Сам по себе вечер на улице — пустяк. Но он делается важным, когда человека ждет счастье.
Зейд ждала счастья. Она была уверена, что новая жизнь всем принесет счастье.
Она не знала, какое оно будет, но знала, что оно придет. И вот это восходящее, приближающееся солнце счастья удивительными лучами озаряло всё.
Есть ли в жизни то, чего она не преодолеет? Есть ли счастье, которого она не испытает? Все преодолеет, все испытает!
Впрочем, теперь похоже на то, что она ничего не успеет испытать.
Если река пойдет дальше среди отвесных стен, у ней не будет сил вернуться и искать нового пути.
Вот и окончится жизненное странствие Зейд, девушки, которую некоторые считали упрямой и которая, может быть, в самом деле, была упряма и строптива.
Сейчас у строптивой один сухарь. Рыбы ни куска. Сегодня вечером она съест весь сухарь. Она так ослабела, что полсухаря ее не поддержат. Напьется воды из реки и съест сухарь.
Она шла по каменному крошеву берега, временами он сужался до полуметра и, казалось, вот-вот исчезнет совсем.
Как ни странно, грохот реки был мелодичен. Со всех сторон откликалось эхо, сообщая ему мелодичные обертоны. Ветер несся по узкому коридору, срывая пену и брызги. Она бредет, скользит, оступается. Движение создало инерцию. Нет сил, но она идет.
Когда солнце село, Зейд оказалась в долине.

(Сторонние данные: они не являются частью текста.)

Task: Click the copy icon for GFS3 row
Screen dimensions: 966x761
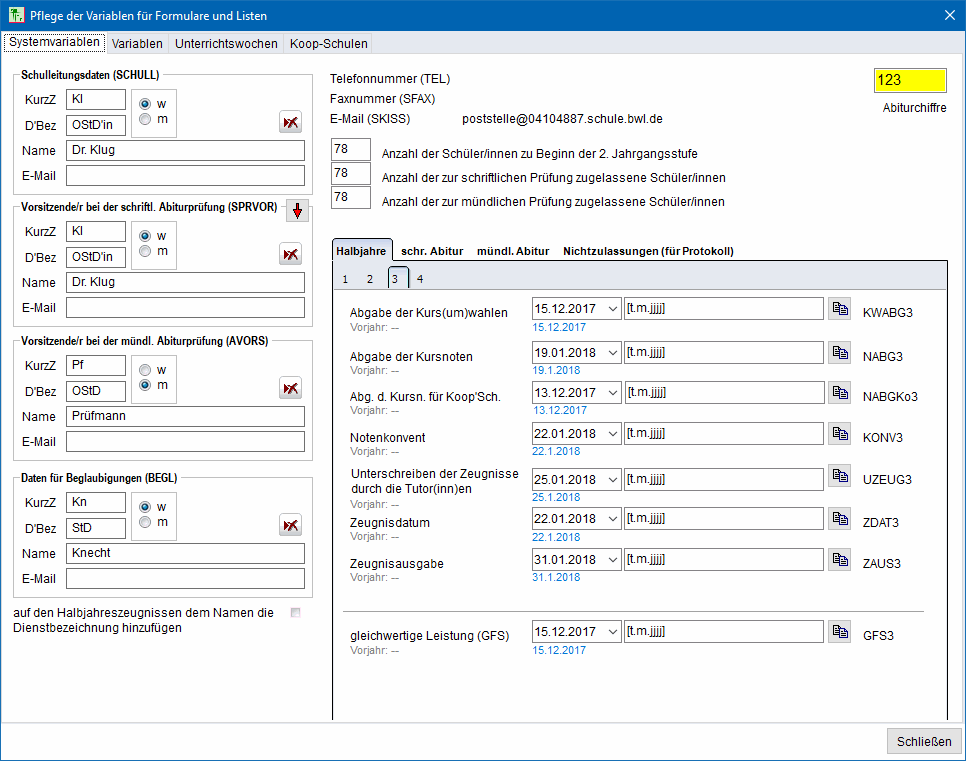Action: pyautogui.click(x=839, y=632)

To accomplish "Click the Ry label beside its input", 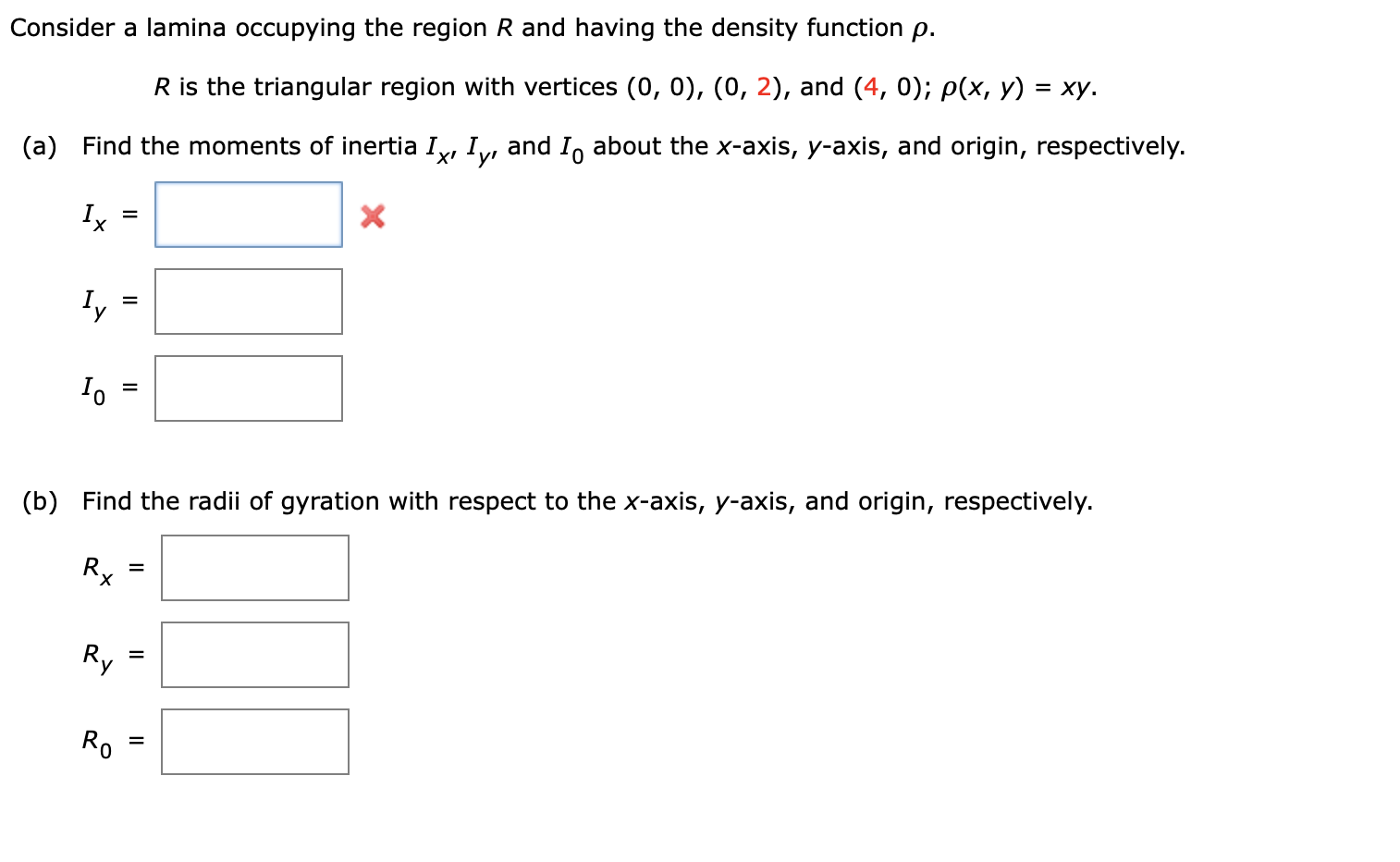I will click(x=95, y=655).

Вечернее небо густого вишневого цвета, воздух душист. Горы — мягкие, пологие — успокаивают нервы после тяжелого каменного пути. Зейд направилась к кустам, чтобы наломать веток для постели. За кустами из земли вырывалась тонкая, алая от заката струйка дыма. Немного подальше — вторая, третья... Но странно: дым вырывался со свистом и шипом!
Весь склон усеян этими зыбкими столбиками. Неужели под ногами вулкан, а всё так мирно, спокойно, зелено?..
Но этот удивительный дым не только свистит, но еще и не пахнет дымом.
Зейд осторожно приблизилась к ближайшему столбу и отскочила: пар!
Из-под земли с шипеньем и свистом вырывался пар.
Гейзеры?!
Никогда она не думала, что увидит «живые» гейзеры!
Приложила руку к земле: земля была тепла.
Она стояла среди кудрявых радужных фонтанов пара, немного растерянная и точно получившая новые силы.